My family spent the President's Day weekend in one of the frozen towns in upstate New York that serves as home to two of the 4,500 colleges and universities that call the Empire State home to get a look-see at some potential locations for my younger daughter to call home for the next four years.
The good news is that it was two of the better-known institutions, both armed with impressive academic pedigrees. The bad news is that I already have one in a private college and, as you well know, I'm an editor, not a hedge fund manager.
The worse news is that my oldest now has several outstanding loans, and according to a recent report released by the National Association of Consumer Bankruptcy Attorneys, some 81 percent found that potential clients with soaring student loan debt have increased over the past three or four years and fully one quarter of those polled said student loan cases have increased anywhere from 50 percent to 100 percent.
Houston, we have a problem. Or more accurately, a crisis.
For example, of the Class of 2005 borrowers who began repayments the year they graduated, one analysis found 25 percent became delinquent at some point and 15 percent defaulted. The Chronicle of Education estimates the default rate on government loans at 20 percent. The report from the group, "Student Loan 'Debt Bomb': America's Next Mortgage-Style Economic Crisis," pointed out that college seniors who graduated with student loans in 2010 owed an average of $25,250, up 5 percent from the previous year.
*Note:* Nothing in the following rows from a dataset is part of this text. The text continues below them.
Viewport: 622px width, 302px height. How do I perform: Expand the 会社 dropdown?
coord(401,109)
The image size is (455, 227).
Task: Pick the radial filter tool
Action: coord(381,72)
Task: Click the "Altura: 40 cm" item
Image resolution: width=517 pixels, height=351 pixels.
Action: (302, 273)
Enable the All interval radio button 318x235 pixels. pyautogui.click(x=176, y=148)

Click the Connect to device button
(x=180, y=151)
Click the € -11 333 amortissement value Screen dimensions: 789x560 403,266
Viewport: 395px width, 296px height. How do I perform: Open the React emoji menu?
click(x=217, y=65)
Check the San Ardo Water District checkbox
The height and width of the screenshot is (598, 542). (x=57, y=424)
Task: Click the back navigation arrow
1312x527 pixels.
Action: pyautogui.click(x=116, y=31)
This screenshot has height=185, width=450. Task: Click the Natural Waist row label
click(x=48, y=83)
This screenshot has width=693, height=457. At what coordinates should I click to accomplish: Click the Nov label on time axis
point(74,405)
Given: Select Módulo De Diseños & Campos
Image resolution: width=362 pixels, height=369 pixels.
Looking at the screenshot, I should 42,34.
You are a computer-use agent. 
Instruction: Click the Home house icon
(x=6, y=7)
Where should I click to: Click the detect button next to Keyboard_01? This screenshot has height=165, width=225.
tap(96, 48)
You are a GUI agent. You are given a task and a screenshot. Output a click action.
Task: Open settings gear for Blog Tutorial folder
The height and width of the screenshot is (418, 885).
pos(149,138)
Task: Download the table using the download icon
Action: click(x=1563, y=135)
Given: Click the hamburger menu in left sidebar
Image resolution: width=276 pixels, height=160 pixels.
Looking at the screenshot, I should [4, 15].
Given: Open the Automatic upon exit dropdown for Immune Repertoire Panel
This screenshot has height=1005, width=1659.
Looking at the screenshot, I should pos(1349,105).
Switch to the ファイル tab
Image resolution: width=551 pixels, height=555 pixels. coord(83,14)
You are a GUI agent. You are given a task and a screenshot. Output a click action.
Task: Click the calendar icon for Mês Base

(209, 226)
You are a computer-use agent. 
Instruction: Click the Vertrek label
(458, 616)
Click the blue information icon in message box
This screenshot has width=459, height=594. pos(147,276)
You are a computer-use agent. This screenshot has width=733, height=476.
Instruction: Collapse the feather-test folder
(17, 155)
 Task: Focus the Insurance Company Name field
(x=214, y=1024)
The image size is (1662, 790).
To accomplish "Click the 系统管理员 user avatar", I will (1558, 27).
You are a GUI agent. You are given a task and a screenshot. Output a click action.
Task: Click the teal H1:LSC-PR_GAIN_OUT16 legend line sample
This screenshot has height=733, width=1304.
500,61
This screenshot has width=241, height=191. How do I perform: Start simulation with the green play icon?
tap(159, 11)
The amount of student loans taken out last year crossed the $100 billion mark for the first time, and total loans outstanding will exceed $1 trillion for the first time this year.
But parents like yours truly are often on the hook as well.
Loans to parents for the college education of their children have jumped 75 percent since the 2005-2006 academic year. Parents have an average of $34,000 in student loans, and that figure rises to about $50,000 over a standard 10-year loan repayment period.
And here's the rub.
Lenders have little risk of losing money on the loans, unlike the mortgage implosion, because lawmakers imbued them with broader and more aggressive collection powers, far wider than for example credit cards or mortgages.
Therefore right out of the chute, graduates are often saddled with heavy debt loads, and as a result of having to make even the minimum payments, will surely delay other purchases. That may result eventually in an economic slowdown.
So what is the answer? Attending far more affordable junior colleges initially before matriculating to a four-year school? More stringent evaluations of a student's ability to replay the loan by assessing the potential wages of their majors - say, accounting versus art history?
I'll let far brighter minds than mine sort this out and I hope it's soon. With one loan and another looming, I don't want to be asking folks at age 70 if they want fries with that.